The photos here are from a visit to another Epoisses producer, Gaec des Marronniers in Origny-sur Seine, about 50 km northeast from the village of Epoisses. I had found this maker on the website of the Syndicat de Defense de l’Epoisses. Being the only farmstead producer and only producer of Epoisses from raw milk, they seemed to me the right one to visit. We showed up unannounced and after mentioning that we had come all the way from America and only had one day, they were so kind as to give us a tour right away. We were asked to put on disposable gowns, hairnets and boots before we could enter the facility. After walking through a sterilizing dip bath, we entered a very sterile environment not like any cheesemaking facility I have seen so far. The walls were white, the floors tiled, everything was spotless. Cheese was present in various stages of its process.

Being a farmstead producer they only make cheese from milk produced on their own farm. They started in 2002 and have 200 cows, Montbeliards and d’Alp Brunes. Sixty of these cows are milkers. The rest are either calves or heifers.

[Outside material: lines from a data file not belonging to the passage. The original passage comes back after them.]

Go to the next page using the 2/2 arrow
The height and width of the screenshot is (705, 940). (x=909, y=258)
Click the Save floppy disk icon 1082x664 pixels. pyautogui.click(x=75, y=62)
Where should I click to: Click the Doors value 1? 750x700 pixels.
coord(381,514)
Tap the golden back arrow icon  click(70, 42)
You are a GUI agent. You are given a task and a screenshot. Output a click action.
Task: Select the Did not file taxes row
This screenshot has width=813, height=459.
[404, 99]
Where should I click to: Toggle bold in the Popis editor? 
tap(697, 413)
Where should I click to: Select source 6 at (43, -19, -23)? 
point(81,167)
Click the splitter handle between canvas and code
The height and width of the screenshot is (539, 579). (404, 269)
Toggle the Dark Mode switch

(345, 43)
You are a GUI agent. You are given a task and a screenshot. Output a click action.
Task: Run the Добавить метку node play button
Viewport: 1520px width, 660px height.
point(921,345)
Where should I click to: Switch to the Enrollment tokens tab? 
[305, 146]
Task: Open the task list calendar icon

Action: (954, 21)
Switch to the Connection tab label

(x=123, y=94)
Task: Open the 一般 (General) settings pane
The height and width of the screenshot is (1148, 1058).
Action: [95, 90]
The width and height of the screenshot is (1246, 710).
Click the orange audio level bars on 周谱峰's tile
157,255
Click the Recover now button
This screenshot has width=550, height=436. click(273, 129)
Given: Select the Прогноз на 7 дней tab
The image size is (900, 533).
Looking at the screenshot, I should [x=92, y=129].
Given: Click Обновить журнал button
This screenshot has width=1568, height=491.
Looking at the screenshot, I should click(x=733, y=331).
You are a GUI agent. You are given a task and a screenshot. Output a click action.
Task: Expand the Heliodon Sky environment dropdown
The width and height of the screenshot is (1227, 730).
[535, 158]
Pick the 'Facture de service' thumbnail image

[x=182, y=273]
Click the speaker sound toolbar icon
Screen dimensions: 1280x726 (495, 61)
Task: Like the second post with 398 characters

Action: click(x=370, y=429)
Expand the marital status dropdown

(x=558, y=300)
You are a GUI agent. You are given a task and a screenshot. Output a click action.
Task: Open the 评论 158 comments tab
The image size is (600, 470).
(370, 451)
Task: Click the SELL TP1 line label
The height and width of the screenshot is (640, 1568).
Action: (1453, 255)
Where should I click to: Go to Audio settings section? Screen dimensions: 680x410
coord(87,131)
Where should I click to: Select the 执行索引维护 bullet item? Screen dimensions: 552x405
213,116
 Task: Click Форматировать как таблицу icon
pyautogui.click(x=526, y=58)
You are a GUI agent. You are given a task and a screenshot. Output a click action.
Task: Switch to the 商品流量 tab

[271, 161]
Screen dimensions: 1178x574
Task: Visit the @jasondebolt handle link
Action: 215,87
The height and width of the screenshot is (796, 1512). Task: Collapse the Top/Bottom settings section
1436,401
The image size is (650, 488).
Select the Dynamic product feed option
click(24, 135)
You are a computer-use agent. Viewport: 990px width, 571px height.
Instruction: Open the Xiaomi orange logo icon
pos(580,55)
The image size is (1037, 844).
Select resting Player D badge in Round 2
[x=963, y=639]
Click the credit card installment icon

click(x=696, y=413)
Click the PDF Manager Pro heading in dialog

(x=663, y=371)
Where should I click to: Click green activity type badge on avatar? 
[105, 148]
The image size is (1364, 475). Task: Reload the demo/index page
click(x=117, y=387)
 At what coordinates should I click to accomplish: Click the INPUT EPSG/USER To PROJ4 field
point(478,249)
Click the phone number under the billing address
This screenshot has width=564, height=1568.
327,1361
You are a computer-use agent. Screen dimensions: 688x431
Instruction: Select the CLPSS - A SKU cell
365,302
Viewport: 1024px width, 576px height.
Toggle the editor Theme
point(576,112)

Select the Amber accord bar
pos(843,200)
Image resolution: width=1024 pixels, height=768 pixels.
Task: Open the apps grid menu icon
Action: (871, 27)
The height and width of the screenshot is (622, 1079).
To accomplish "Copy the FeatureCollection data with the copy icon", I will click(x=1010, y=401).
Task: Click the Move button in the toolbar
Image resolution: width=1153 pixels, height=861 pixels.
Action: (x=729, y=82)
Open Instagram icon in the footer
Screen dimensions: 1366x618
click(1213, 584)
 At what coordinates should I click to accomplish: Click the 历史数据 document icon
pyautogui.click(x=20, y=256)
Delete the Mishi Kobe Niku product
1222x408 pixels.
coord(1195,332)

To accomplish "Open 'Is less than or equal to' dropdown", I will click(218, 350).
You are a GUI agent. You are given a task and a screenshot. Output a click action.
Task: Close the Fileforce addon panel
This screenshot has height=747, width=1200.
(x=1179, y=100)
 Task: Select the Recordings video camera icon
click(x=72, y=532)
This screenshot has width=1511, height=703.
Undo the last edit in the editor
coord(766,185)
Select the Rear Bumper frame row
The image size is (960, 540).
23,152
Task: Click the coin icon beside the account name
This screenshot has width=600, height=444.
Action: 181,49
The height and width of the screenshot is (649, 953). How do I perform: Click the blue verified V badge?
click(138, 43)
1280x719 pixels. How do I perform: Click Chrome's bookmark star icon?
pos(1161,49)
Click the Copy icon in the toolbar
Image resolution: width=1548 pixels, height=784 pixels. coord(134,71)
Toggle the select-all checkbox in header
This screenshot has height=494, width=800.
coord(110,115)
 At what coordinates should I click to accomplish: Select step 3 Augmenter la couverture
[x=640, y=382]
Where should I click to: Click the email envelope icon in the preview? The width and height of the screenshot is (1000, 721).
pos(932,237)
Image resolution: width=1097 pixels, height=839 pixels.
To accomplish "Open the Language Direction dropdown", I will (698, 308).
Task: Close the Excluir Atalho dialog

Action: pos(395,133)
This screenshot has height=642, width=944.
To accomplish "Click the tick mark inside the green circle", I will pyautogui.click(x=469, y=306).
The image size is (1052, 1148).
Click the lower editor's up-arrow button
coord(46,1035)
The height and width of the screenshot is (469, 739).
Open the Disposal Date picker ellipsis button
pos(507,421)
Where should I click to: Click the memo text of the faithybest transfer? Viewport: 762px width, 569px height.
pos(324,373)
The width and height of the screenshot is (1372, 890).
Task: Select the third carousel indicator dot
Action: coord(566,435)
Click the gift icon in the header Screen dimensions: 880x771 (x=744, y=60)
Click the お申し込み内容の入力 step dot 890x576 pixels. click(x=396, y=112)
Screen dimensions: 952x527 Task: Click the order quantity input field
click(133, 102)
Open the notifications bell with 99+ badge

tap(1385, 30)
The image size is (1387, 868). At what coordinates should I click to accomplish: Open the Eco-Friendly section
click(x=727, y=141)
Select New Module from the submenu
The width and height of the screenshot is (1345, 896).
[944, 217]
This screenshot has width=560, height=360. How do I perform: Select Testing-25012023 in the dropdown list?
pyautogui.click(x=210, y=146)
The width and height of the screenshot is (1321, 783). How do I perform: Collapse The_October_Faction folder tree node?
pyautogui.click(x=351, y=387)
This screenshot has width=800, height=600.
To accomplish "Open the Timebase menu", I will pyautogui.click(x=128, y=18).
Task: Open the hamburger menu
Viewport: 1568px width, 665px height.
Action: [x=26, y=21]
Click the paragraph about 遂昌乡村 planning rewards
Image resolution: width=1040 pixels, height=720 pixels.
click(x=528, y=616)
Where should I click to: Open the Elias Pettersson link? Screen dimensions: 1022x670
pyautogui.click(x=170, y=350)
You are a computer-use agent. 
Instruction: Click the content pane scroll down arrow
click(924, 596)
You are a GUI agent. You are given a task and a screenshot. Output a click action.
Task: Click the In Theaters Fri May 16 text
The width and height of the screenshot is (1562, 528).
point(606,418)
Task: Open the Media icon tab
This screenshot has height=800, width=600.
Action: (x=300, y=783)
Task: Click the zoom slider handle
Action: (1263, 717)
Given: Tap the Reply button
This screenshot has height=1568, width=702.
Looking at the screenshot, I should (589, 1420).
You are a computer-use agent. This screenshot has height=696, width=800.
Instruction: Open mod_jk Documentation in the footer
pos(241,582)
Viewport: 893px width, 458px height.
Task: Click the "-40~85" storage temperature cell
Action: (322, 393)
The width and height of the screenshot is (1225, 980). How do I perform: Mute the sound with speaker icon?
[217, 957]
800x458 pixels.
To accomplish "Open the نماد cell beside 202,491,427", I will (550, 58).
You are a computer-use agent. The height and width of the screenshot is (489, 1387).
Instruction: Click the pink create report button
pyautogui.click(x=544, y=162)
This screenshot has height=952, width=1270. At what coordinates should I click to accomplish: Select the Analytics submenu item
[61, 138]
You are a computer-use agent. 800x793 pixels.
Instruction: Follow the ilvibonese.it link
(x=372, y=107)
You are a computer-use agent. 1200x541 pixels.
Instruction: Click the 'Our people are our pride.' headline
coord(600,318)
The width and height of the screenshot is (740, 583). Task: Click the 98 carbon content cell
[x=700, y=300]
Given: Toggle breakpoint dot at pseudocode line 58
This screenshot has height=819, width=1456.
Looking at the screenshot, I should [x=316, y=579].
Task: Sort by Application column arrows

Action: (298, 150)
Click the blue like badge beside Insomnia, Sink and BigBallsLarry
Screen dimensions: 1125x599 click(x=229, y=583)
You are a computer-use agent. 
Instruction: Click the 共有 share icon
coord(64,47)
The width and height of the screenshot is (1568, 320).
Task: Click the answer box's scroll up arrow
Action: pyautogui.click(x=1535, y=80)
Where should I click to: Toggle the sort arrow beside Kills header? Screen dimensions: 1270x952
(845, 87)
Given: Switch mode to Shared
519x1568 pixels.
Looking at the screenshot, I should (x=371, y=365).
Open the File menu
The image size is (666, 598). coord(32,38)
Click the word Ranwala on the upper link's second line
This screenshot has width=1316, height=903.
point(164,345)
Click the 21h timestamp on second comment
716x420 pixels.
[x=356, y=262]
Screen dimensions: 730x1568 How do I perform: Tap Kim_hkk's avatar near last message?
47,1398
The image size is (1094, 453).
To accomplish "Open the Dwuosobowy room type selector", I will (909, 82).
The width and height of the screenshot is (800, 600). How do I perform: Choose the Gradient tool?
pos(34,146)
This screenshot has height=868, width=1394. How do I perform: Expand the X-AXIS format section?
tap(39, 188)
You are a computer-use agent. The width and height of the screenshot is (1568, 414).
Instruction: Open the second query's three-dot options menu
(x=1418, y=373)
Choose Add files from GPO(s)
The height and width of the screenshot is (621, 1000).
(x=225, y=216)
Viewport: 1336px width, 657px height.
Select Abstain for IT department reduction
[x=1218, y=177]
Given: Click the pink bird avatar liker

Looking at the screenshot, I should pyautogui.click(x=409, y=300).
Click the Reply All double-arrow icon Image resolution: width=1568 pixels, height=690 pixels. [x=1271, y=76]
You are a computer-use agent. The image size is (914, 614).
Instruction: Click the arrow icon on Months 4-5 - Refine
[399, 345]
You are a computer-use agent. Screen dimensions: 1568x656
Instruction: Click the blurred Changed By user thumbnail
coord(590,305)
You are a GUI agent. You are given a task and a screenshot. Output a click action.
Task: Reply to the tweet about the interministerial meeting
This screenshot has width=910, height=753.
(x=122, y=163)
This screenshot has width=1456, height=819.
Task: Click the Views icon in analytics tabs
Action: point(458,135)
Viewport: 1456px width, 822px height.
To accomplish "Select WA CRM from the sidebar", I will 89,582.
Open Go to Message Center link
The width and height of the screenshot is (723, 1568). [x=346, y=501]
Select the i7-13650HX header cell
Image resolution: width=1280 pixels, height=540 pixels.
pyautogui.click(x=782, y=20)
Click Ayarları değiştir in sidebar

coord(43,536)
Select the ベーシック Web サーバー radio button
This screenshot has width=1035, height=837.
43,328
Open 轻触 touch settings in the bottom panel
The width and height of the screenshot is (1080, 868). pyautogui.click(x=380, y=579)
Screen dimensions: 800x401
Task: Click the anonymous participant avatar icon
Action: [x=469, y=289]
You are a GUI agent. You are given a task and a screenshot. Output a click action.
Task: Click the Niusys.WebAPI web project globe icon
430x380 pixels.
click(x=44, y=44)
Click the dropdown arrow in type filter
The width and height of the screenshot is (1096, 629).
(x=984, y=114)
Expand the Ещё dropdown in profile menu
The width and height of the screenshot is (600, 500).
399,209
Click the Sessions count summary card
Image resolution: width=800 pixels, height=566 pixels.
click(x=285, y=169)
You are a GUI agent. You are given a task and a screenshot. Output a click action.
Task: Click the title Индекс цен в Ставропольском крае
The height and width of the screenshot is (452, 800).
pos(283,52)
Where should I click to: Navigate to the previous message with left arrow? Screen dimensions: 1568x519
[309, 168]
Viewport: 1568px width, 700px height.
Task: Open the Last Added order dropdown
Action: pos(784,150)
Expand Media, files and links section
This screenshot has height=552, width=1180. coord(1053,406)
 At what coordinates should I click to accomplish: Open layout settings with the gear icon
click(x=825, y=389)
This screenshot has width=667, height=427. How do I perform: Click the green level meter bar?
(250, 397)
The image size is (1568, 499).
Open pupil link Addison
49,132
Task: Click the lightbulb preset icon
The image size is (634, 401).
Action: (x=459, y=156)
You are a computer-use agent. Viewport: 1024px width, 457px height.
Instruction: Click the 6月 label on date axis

The evening milk is mixed with the morning milk before it is renneted. The coagulation takes place in white rectangular plastic containers of about 15 gallon. They are visible on photo four (to the right) and five (stacked in the back). After coagulation, the curd is scooped in plastic perforated forms of about 5” diameter and left to drain. After sufficient drainage the cheeses are salted and dried for (I think) 24 hours before they move into the aging room (last photo). Here they are first washed with salted water for two weeks before the washing with Marc de Bourgogne begins. Gradually the amount of Marc is increased during this stage which last for about another two weeks. By then the cheeses have developed a deep orange rind but are still very chalky and mild inside. Ready for shipment, they are wrapped in micro perforated film and packed in individual wooden boxes. On our leave we bought some cheeses and after having traveled via England all the way across the Atlantic, it had ripened nicely and developed in one of the most delightfull cheeses I have ever had.








2 comments:

Anonymous said...

Can you comment on the cheese house construction. This looks like drywall with FRP panel as opposed to concrete or stone?

Yaldwyn said...

Looks like FRP or some other washable surface commercially available in sheets with all kinds of prefab finishing strips for seams and corners. I don't recall seeing any concrete or other rough surfaces in the production areas.